[Collected data entries]

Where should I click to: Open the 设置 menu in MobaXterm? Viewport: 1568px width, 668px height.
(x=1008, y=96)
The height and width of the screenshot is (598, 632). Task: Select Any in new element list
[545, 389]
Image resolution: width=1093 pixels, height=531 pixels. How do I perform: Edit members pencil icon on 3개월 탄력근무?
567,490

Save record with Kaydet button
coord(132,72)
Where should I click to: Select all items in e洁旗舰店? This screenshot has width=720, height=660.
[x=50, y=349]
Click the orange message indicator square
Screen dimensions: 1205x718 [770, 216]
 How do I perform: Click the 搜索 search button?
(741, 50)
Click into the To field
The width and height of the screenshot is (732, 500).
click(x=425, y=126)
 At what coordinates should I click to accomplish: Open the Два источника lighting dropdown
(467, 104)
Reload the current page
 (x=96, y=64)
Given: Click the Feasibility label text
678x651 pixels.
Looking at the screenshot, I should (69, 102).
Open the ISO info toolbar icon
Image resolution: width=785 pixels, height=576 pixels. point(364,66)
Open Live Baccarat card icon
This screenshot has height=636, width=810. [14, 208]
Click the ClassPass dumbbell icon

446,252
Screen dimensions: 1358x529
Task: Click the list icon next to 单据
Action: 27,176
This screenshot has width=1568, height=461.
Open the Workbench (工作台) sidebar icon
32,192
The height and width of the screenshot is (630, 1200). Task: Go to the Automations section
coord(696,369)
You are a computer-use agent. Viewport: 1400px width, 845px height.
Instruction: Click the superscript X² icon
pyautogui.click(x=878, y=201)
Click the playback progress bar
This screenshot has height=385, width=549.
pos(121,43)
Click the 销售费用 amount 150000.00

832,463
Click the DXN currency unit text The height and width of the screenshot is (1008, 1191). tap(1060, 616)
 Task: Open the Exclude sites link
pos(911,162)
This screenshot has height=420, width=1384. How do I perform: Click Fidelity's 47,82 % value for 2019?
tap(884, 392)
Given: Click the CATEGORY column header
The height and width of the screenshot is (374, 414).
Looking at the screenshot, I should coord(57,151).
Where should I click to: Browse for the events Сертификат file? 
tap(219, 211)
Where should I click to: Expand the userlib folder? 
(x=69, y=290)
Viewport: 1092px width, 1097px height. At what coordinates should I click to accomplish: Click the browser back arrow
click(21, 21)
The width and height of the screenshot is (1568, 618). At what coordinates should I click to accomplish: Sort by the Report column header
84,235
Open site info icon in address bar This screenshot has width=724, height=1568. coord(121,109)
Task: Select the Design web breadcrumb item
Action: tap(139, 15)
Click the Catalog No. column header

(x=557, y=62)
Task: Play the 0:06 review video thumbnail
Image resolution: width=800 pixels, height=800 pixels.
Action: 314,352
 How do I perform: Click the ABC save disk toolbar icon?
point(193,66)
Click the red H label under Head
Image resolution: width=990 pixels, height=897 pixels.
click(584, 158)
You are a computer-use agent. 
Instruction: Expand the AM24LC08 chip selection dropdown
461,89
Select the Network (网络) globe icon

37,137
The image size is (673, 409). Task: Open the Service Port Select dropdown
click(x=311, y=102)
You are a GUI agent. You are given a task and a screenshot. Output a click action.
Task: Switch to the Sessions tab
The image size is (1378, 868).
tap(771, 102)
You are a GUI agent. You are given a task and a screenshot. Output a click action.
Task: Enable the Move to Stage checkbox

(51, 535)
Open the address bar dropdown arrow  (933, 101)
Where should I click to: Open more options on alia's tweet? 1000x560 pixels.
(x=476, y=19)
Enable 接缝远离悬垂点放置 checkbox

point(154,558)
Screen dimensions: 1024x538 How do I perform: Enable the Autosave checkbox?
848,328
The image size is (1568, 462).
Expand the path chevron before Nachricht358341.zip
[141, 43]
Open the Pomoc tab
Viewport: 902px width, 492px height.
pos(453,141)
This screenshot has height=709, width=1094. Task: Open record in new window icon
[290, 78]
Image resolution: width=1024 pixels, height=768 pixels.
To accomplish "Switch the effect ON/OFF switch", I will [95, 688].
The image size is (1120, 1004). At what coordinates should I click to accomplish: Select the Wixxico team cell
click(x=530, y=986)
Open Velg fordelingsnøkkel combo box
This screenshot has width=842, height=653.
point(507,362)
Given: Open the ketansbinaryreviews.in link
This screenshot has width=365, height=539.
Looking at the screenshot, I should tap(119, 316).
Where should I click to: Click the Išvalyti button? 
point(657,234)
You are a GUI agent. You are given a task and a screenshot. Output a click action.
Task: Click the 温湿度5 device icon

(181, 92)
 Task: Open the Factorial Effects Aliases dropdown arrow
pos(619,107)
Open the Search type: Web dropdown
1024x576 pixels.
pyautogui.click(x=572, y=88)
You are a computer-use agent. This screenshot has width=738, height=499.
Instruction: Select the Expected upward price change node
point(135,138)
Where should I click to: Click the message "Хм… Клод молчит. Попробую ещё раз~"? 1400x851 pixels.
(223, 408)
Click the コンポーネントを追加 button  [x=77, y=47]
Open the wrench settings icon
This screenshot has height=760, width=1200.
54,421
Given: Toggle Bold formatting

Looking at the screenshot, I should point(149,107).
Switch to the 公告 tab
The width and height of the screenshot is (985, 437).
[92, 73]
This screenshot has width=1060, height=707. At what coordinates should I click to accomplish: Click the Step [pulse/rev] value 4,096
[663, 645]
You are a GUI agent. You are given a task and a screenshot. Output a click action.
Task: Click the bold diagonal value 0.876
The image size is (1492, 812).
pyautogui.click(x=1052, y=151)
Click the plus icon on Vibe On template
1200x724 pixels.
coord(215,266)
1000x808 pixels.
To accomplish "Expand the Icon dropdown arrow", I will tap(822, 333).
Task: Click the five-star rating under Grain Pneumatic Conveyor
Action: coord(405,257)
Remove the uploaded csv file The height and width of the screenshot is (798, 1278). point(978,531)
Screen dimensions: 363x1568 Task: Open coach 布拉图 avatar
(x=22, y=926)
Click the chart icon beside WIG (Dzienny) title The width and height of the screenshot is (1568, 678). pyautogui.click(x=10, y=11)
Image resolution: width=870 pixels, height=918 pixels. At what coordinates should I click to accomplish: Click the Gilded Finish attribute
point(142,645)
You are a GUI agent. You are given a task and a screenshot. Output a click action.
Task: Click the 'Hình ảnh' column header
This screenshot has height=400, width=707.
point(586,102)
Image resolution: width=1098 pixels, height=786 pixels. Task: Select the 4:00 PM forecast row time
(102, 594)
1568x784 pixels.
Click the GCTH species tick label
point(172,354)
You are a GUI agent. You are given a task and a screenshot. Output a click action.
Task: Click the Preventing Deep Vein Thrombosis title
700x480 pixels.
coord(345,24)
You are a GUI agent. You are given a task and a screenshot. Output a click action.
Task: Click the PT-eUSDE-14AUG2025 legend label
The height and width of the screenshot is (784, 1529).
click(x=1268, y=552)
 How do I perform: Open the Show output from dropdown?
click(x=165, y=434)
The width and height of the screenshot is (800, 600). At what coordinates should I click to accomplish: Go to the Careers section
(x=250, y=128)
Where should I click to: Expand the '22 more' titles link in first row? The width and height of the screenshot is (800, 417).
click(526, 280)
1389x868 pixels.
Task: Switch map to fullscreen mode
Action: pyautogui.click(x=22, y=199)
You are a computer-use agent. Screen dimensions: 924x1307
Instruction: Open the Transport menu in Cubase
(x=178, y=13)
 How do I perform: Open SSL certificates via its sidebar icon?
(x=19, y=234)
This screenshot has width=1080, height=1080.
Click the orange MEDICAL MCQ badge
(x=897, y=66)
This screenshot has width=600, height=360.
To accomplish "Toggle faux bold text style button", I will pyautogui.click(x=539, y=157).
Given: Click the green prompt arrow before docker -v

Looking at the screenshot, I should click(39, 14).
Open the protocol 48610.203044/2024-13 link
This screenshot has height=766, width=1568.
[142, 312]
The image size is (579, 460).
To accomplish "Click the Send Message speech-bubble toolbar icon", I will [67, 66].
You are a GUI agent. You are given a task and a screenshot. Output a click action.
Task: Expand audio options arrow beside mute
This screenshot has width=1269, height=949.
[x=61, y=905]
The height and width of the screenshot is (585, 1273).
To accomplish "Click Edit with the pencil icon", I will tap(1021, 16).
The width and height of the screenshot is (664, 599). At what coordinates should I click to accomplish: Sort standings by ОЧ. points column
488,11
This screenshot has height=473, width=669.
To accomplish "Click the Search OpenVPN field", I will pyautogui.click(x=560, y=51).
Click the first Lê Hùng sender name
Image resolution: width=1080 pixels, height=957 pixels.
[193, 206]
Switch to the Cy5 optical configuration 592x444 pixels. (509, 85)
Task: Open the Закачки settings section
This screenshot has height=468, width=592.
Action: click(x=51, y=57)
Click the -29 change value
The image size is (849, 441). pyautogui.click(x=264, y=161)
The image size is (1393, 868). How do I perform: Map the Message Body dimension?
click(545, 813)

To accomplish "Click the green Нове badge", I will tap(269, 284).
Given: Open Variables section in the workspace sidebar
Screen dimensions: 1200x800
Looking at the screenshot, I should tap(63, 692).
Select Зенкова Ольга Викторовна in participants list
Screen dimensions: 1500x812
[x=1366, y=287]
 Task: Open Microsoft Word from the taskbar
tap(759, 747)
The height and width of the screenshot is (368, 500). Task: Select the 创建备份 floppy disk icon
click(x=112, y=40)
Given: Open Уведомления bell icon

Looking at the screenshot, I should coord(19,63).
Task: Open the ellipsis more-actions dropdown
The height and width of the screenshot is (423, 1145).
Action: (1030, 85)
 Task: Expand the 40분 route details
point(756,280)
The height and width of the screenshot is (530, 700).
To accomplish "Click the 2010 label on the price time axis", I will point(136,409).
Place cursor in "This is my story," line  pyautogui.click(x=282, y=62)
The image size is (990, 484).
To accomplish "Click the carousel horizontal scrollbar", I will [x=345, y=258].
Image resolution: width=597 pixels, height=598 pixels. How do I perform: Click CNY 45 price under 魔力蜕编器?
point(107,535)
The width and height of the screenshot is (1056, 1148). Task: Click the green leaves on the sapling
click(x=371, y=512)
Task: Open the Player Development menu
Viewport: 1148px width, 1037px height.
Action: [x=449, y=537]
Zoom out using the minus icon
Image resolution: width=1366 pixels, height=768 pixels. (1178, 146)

Task goal: Starting with the line that contains "The width and height of the screenshot is (1056, 1148).", copy each line through the end of the data exactly, and leave out all earlier lines.

Solution for this exercise:
The width and height of the screenshot is (1056, 1148). Task: Click the green leaves on the sapling
click(x=371, y=512)
Task: Open the Player Development menu
Viewport: 1148px width, 1037px height.
Action: [x=449, y=537]
Zoom out using the minus icon
Image resolution: width=1366 pixels, height=768 pixels. (1178, 146)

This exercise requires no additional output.